I wrote three full-length newspaper articles today, and now I’m writing this blog entry.
Because I’m a badass. Just like Theodore Roosevelt Lilly.
In case you did not know, America is turning its lonely eyes to Ted Lilly tonight as the US attempts to stave off elimination against Puerto Rico in Round 2 of the World Baseball Classic.
I know what some of you are thinking. Ted Lilly? Is this really the best pitcher that the United States has to offer in an elimination situation? After all, if he was really so clutch, wouldn’t have Lou Piniella given him the ball in Game 3 of the Cubs’ playoff series against the Dodgers?
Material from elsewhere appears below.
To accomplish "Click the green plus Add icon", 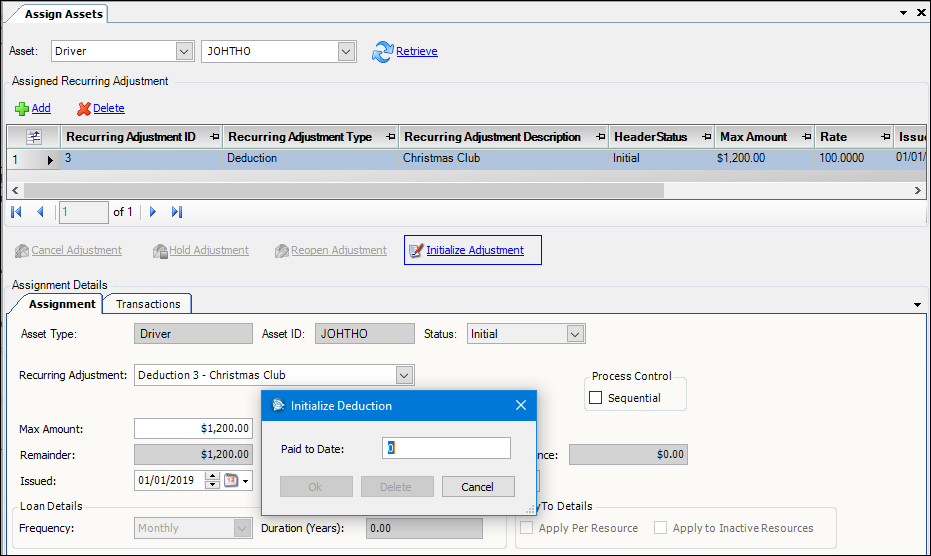I will click(21, 109).
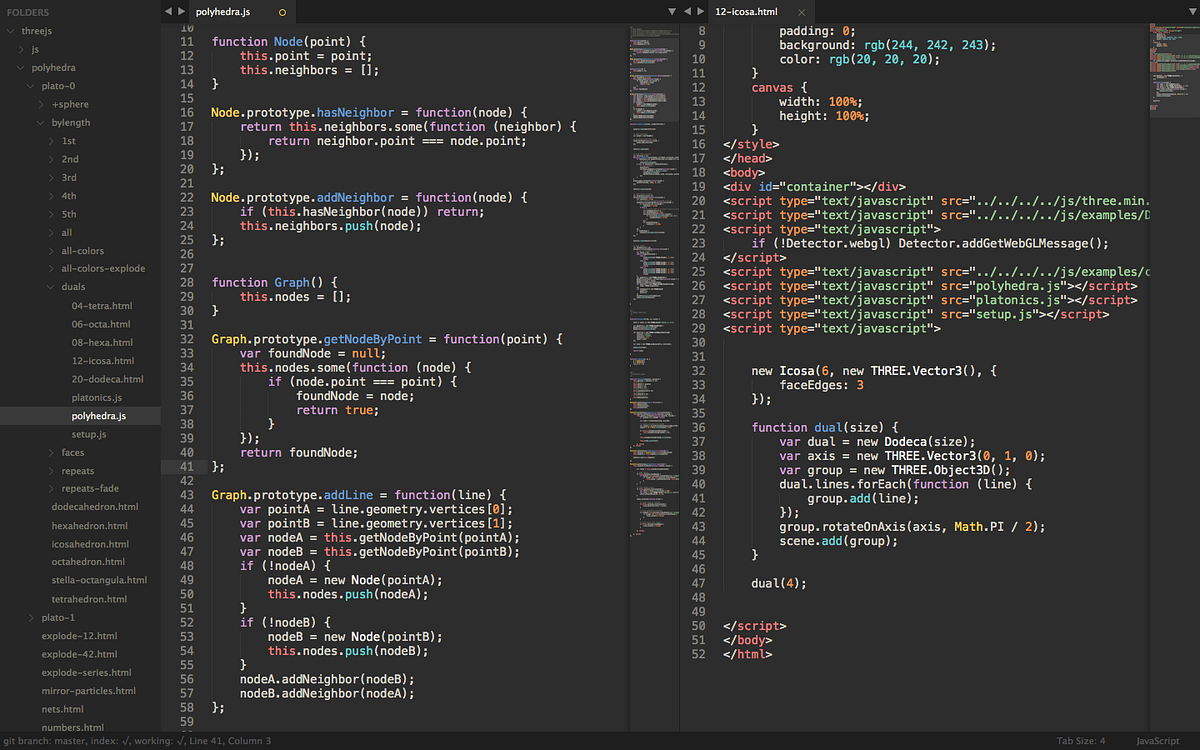The height and width of the screenshot is (750, 1200).
Task: Click the unsaved-changes circle on the polyhedra.js tab
Action: tap(281, 13)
Well, don’t blame Lilly for that. Senile Old Lou probably thought it was a best-of-seven series and figured he’d have Lilly going in Game 4 to help the Cubs stave off elimination. (Speaking of Senile Old Lou, don’t you think he would be perfect for a Smuckers commercial? I could just hear his voice saying “SMUCKERS! It’s the kind of jam I like!” Because Smuckers is a product that only old people should endorse, since it is a word that sounds better when said by an old person.)
Anyway, that means the last time Teddy Ballgame was on the hill in a meaningful postseason-type game, it was Game 2 of the 2007 NLDS against the Diamondbacks. As you might recall, that game is best known for Lilly treating his glove like it was Rhianna after he gave up a Chris Young homer. (Unfortunately, we don’t have footage.)
Even I, one of the most ardent Ted Lilly supporters on the planet — so ardent that I wrote a verse of a song in his honor — will readily admit that our country has produced other pitchers who might be more suited for this particular game. But you know what? All of them are pussies who didn’t come out for the team. (And in case you’re wondering, the verse goes “Pitcher named Lilly/Makes my life so wonderful/Pitcher named Lilly/Makes me feel all right.” That’s all I’ve got so far).
Theodore Roosevelt Lilly, on the other hand, is a goddamn American hero. And you better believe the crafty southpaw from Torrance, CA will do his best to subjegate the puertorriquenos. (Unless he gives up a homer to his catcher, Geovany Soto. Like he already did in Round 1 to his former other catcher, Hank White of Venezuela.)